Charting a Direction

I learned this today, and I had to share it with you.  We pray for time to do things, and often when that time does come our way, we end up wasting it.  The reason we lose time at home is that when we are at work, we are used to following a schedule that serves to keep us on point with our work.  When we are at home, we are more relaxed, and as the extra time comes our way, we tend to zone out with a good book or in front of the TV.

Zoning out at home is not wrong unless you are spending 24 hours a day at home.

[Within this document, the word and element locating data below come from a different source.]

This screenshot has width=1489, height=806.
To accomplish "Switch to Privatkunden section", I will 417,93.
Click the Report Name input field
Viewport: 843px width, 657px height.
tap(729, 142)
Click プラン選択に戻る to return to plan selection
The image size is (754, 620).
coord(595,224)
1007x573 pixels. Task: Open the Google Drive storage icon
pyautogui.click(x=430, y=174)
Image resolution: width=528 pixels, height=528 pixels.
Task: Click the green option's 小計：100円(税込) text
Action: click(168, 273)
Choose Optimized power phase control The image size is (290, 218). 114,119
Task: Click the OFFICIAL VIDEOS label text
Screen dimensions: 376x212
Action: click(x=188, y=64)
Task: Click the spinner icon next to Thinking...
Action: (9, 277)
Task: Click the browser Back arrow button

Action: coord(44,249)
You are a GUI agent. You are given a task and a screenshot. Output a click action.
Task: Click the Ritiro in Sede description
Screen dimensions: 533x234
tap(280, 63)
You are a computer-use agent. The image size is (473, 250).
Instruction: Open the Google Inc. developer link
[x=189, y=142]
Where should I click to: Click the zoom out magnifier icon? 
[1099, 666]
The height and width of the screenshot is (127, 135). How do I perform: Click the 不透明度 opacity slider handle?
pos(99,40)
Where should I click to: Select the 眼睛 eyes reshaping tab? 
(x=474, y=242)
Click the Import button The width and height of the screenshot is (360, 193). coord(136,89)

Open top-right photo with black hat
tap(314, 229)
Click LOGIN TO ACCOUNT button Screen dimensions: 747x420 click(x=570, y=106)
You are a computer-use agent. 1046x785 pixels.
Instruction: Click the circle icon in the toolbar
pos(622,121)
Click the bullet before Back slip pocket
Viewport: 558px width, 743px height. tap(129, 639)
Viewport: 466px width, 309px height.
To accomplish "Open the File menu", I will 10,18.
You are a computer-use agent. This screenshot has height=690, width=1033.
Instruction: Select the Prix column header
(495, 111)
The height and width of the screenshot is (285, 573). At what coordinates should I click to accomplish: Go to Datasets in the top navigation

Too much undefined time could be hard to handle.  To avoid the angst of not getting anything done, you should build a schedule.  It should be a schedule filled with the things you want to do and run like a schedule or plan that you are used to using.

Start by making a list of all the things you would like to do or need to do.  Add in the typical items you are used to doing.  If you have a coffee break at a particular time, be sure you have coffee at that time.  If you meet with coworkers to talk, give one of them a call to see how they are.  If there are other things, you usually look forward to doing, see what you can do at home that can fill that void.  Take your list of work, needed and desired, and assign it blocks of time.  Usually, two to three-hour increments are just about right.  It is enough time to do something without getting overly bored.

Schedule what you will eat for each meal ahead of time.  Scheduling does not mean you cannot change your mind; it just means that you have something to look forward to eating.  The important thing is that you are keeping your mind active.

By planning and scheduling, you are not only keeping mind and body active, you are also completing projects that you wanted to finish.  Getting things done releases endorphins in your brain and makes you feel better.  I could stand to feel a little better right now.

Thank you for being with me today.  I hope to be with you again tomorrow.